-- START OF AVAILABLE RECORDS --

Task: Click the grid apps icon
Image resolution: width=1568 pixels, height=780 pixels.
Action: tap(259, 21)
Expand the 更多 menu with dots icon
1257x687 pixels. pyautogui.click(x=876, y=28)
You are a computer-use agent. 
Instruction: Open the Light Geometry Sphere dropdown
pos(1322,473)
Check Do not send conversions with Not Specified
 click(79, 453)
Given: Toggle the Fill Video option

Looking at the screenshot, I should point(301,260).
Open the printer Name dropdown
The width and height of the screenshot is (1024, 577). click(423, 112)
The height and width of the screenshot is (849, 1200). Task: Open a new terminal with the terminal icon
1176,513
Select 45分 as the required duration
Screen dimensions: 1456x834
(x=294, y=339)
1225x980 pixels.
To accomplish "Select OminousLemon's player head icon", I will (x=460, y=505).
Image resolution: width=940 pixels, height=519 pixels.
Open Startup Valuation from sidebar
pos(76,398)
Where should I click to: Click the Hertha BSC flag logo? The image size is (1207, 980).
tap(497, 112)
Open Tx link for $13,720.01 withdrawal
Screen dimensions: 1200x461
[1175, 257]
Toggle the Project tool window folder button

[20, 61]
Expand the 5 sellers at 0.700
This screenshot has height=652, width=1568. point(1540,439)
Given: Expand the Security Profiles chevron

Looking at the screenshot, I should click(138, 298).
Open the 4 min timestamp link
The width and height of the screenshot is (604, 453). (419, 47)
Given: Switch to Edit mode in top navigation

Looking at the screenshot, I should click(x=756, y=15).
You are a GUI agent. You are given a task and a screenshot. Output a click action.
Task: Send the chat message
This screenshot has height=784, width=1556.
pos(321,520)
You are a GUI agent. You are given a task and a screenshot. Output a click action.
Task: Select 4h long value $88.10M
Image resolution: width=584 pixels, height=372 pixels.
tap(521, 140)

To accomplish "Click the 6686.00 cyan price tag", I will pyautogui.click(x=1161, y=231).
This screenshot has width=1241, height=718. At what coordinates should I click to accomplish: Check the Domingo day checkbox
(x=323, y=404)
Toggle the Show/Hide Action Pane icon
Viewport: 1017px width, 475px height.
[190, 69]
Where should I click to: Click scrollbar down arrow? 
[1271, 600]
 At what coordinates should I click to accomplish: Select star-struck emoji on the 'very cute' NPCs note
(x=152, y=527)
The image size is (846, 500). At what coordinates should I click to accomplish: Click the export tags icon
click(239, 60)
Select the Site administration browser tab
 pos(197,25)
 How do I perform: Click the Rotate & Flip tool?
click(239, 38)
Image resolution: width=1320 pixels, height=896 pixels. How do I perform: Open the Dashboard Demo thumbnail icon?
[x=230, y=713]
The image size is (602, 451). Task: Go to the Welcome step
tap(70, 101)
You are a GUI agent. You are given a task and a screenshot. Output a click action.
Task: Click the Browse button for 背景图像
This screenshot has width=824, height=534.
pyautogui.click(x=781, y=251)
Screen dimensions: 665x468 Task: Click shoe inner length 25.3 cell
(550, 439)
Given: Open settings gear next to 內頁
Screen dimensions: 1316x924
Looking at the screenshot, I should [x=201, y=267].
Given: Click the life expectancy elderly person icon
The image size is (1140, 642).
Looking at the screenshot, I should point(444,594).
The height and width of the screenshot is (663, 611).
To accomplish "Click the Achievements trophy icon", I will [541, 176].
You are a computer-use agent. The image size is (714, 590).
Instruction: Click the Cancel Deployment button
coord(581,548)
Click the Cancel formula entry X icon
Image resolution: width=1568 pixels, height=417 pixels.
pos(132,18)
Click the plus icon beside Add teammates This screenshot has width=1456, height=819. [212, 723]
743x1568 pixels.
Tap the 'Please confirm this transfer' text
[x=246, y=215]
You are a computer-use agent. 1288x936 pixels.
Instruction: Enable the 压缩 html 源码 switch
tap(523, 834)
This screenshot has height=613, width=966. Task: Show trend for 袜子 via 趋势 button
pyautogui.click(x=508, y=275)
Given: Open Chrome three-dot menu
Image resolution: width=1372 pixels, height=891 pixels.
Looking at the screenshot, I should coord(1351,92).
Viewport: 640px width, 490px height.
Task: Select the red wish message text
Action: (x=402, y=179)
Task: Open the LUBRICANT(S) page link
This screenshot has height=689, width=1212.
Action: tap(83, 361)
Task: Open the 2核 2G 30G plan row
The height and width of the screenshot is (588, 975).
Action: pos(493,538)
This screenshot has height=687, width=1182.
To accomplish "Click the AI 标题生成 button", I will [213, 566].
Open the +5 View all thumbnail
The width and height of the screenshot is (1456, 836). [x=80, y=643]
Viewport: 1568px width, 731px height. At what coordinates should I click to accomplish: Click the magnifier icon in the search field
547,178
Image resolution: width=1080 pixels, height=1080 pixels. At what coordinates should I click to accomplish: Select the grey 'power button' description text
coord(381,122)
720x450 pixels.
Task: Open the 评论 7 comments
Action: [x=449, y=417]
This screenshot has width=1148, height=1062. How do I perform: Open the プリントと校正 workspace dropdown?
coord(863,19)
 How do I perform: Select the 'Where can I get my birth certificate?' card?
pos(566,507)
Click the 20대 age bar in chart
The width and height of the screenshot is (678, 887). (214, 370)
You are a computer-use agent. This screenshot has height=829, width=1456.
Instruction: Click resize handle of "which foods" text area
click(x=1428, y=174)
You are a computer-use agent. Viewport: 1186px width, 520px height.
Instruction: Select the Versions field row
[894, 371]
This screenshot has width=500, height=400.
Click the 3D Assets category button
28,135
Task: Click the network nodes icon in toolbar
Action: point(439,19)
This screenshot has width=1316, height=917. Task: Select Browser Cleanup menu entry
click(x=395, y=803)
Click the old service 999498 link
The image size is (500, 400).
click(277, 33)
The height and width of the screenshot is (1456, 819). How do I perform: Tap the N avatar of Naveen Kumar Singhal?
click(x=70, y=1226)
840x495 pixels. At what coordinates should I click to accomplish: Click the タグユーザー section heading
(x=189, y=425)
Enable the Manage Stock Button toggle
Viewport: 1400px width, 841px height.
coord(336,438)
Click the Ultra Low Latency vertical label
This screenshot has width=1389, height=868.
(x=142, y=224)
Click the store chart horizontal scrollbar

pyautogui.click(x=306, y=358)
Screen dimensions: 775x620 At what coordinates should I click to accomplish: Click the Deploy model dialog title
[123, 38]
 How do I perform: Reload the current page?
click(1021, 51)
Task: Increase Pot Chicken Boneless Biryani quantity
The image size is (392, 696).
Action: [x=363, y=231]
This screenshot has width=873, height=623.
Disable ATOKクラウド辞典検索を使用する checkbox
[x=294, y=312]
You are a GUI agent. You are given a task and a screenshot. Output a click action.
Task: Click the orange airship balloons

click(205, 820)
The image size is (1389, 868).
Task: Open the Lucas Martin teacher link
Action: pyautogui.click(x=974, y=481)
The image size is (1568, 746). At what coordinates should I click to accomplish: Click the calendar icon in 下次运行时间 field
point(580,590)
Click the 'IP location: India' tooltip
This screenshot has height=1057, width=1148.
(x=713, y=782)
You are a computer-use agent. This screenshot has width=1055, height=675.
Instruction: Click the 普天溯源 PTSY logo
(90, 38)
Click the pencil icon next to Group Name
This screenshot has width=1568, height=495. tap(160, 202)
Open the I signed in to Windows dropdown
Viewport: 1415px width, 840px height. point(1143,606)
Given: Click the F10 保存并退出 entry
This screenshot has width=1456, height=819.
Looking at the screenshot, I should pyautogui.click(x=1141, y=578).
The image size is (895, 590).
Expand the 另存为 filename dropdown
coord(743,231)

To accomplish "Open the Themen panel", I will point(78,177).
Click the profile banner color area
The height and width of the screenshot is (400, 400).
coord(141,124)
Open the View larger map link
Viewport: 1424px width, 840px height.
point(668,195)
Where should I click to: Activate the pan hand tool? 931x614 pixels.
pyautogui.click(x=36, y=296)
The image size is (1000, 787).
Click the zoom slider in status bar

-- END OF AVAILABLE RECORDS --

### WORK TO COMPLETE
Which lines of the material contain the string "logo"? Collect every one of them.

### TASK ANSWER
Where should I click to: Click the Hertha BSC flag logo? The image size is (1207, 980).
Instruction: Click the 普天溯源 PTSY logo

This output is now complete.